## BEGIN SUPPLIED PASSAGE
IN THE SUPREME COURT OF BRITISH COLUMBIA

Citation:

Cunnington v. Bloomfield,

 

2012 BCSC 937

Date: 20120626

Docket: M113976

Registry:
New Westminster

Between:

Jeannine Louise
Cunnington

Plaintiff

And

Adam Michael
Bloomfield

Defendant

 

Before:
The Honourable Mr. Justice Crawford

 

Reasons for Judgment re Costs

Counsel for the Plaintiff:

D.J.M. Kennedy

Counsel for the Defendant:

J.M. Thom

Place and Date of Hearing:

New Westminster, B.C.

June 15, 2012

Place and Date of Judgment:

New Westminster, B.C.

June 26, 2012



 

[1]            
Ms. Cunnington sought damages for personal injuries sustained in a
motor vehicle accident that occurred 20 September 2006. Her two-day trial
before a jury took place on November 14 and 15, 2011. The jury awarded the plaintiff
$4,000 non-pecuniary damages, and $1,000 special damages. The defendant had
offered to settle the plaintiff’s claim for $12,500 and disbursements on
October 14, 2011.

[2]            
Rule 14-1(10) provides:

A plaintiff who recovers a sum
within the jurisdiction of the Provincial Court under the Small Claims Act
is not entitled to costs, other than disbursements, unless the court finds that
there was sufficient reason for bringing the proceeding in the Supreme Court
and so orders.
## END SUPPLIED PASSAGE
→ WRITTEN INSTRUCTION:
Carry on the costs judgment in Cunnington v. Bloomfield from the point where it stops.
## BEGIN MATERIAL SUPPLIED
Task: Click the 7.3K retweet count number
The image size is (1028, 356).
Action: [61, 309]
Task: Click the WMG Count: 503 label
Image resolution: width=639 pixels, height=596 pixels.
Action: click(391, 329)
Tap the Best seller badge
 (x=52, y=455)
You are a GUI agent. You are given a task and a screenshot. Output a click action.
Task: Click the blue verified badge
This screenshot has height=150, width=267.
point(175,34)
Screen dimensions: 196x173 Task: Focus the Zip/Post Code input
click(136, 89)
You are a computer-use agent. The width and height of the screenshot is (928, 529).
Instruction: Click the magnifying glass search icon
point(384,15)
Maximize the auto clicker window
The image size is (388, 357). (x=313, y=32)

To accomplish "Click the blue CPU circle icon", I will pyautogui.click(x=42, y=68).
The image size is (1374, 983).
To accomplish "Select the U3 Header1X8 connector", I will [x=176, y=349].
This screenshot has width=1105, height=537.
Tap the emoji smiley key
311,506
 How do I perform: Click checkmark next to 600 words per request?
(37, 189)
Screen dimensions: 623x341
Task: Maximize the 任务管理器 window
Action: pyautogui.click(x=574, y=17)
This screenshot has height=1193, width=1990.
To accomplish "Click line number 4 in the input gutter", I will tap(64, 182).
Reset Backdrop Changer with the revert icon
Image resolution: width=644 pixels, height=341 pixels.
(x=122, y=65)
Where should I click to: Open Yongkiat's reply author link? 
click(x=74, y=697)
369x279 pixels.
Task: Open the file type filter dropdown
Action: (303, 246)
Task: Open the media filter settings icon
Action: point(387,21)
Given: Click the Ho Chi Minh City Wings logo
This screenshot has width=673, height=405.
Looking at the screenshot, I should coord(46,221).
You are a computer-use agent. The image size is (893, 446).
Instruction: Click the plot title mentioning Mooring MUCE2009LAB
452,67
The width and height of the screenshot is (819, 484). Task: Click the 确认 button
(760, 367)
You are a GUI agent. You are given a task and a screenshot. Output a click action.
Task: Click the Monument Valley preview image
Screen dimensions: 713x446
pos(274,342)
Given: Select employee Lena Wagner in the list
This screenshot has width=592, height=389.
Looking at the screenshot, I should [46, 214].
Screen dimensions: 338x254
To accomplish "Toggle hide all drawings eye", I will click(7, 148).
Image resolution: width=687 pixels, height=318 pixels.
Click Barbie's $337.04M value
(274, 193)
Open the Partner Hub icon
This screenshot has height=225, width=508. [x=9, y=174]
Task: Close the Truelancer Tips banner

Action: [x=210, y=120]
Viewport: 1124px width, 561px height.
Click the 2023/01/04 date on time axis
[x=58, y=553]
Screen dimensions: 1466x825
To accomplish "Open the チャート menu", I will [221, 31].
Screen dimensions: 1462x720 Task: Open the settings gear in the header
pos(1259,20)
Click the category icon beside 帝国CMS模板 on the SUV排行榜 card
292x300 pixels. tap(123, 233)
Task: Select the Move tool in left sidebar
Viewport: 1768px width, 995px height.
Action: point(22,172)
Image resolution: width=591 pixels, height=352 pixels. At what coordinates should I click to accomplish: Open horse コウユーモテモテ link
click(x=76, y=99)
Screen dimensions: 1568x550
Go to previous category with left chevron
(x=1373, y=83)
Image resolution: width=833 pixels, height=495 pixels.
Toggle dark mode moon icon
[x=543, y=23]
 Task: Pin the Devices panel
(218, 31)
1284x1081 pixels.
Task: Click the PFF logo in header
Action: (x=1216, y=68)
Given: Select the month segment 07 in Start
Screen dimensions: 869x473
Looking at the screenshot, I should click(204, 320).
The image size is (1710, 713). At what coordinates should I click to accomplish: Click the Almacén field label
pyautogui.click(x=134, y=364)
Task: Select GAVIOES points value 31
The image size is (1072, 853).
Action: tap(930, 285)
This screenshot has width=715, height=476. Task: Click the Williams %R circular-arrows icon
## END MATERIAL SUPPLIED
→ RIGHT ANSWER:
[3]            
Formal offers and their costs consequences are found in Rule 9-1.

[4]            
The law on these rules is well set out by Arnold-Bailey J. in Cairns
v. Gill
, 2011 BCSC 420.

[5]            
Thus my first consideration is whether the plaintiff had sufficient
reason to bring her claim in Supreme Court at the time of the commencement of
the action. The potential value of the plaintiff’s claim is a principal factor
to consider, along with the other “tools” provided for in the Supreme Court
Rules
such as discovery which are not available in Small Claims Court.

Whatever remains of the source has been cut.